Wednesday, October 3, 2007

What Prayer Is Not

Lionel O'Neal was a great man of prayer and one of those giants of faith that I have been blessed to know. I still remember the eloquent and passionate prayers he offered for the Green Lawn church when I was a child. He wrote a rather thorough curriculum on prayer. In it he offers this listing, "What Prayer Is Not."

1. Prayer is not a means of informing God and scolding men. We need not, in our prayers, to try to tell God all about the universe. He knows all we know and more than we shall ever know.

2. Too, we should not be scolding men while we pretend that we are talking to God. Prayer is too sacred to be abused in such manner.

3. Then, too, we should not feel that prayer is a means of ministering to our selfishness. James said, "Ye have not because ye ask not." Then, the reason we do not receive when we ask, is because we are selfish in our petition. "Ye . . . receive not," says James, "because ye ask amiss, that ye may spend it is your pleasures." God has not promised to answer our selfish prayers. It is very difficult for us to spearate our selfishness from our requests.

4. Prayer is not a means of getting out of doing what God requires of us.
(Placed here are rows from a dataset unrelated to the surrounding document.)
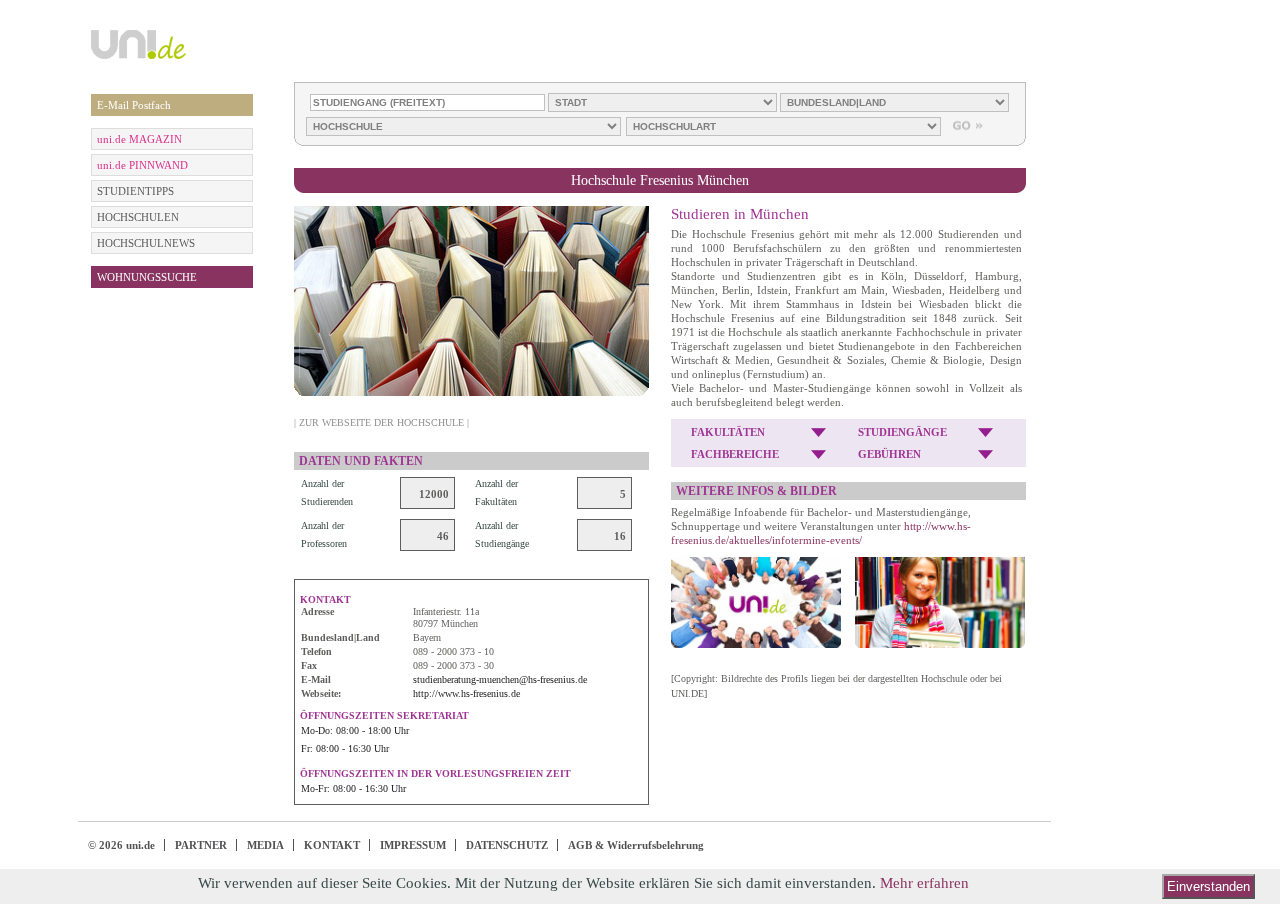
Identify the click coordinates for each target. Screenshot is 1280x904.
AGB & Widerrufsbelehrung (636, 845)
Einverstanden (1208, 886)
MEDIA (265, 845)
Prayer will not set aside God's laws. God's laws are immutable. The laws of God cannot be changed by calling upon Him. God requires his servants to obey. Many attempt to use prayer as a means of getting out of doing the will of God. In the Great Commission, Jesus said, "He that believeth and is baptized shall be saved," yet many will try to avoid being baptized by falling down on their faces and praying. Prayer will not set aside the command to be baptized. The Lord says, "Belive and be baptized" and ye shall be saved. Some preachers say, "Belive and kneel down by your radio and TV and pray" and ye shall be saved. Prayer is not a substitute for baptism nor for any other direct command of our Lord. Prayer does not supplant giving. Prayer is not a substitute for the Lord's Supper. Jesus demands that his disciples meet upon the first day of every week to break bread. For us to fall down on our knees and cry out in prayer will not change this law. In fact, Jesus will not hear the man who fails to meet his requirements. Our Lord said, "Why call me Lord, Lord, and do not the things which I say?" That is, "Why pray and do not do what I say?" God will only hear the man who hears him.